— Problem description —
Rewrite the entries below, replacing every instance of "screenshot" with "screen capture" and keeping everything else the same. Omit the pictures from your answer.

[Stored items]
# # # # #

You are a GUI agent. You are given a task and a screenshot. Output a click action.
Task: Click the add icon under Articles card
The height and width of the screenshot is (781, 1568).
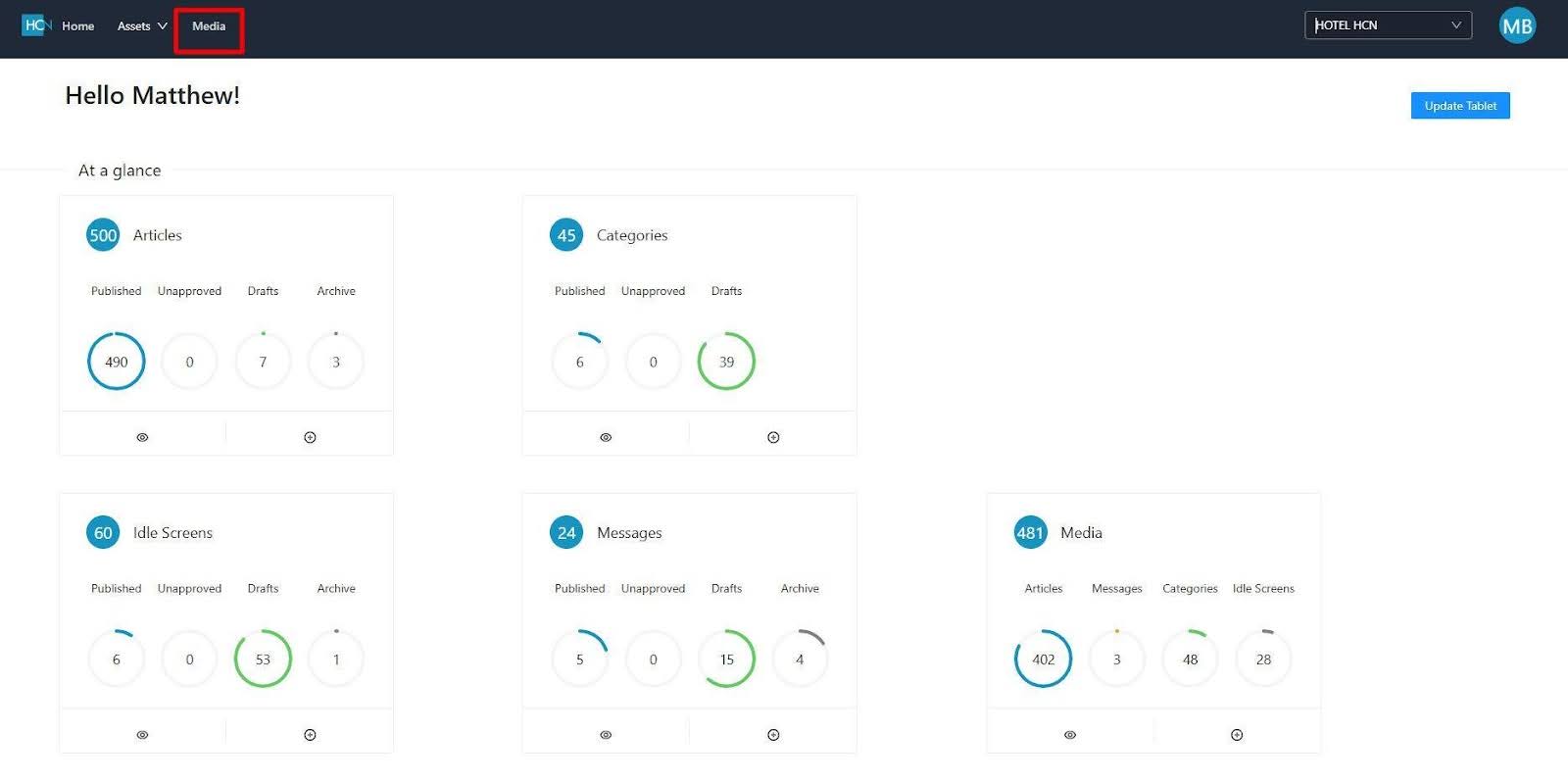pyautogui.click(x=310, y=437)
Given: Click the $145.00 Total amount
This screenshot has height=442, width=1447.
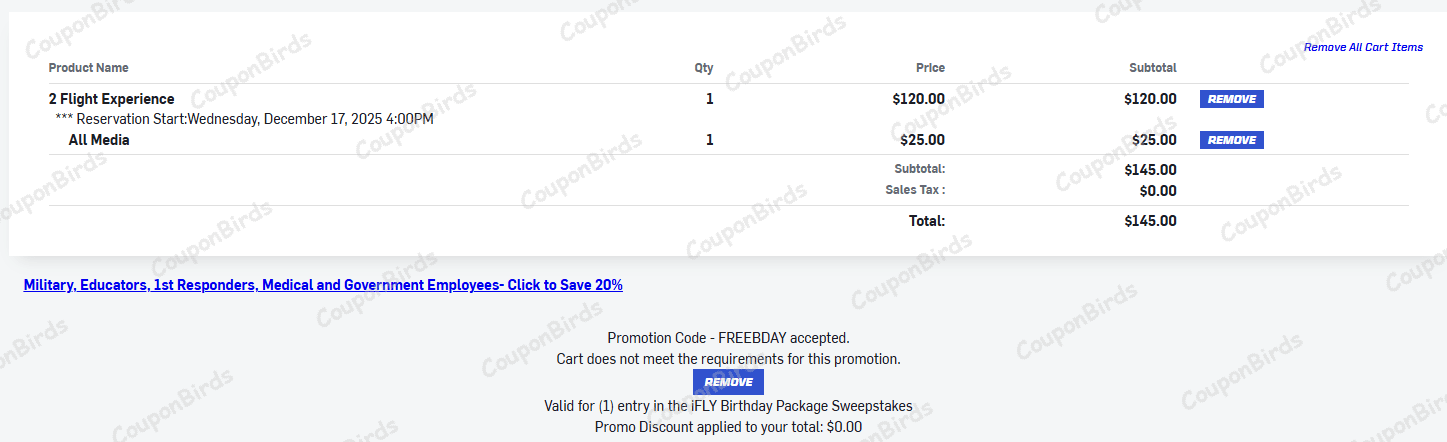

# # # # #

— Problem solution —
You are a GUI agent. You are given a task and a screen capture. Output a click action.
Task: Click the add icon under Articles card
The height and width of the screen capture is (781, 1568).
pyautogui.click(x=310, y=437)
Given: Click the $145.00 Total amount
This screen capture has height=442, width=1447.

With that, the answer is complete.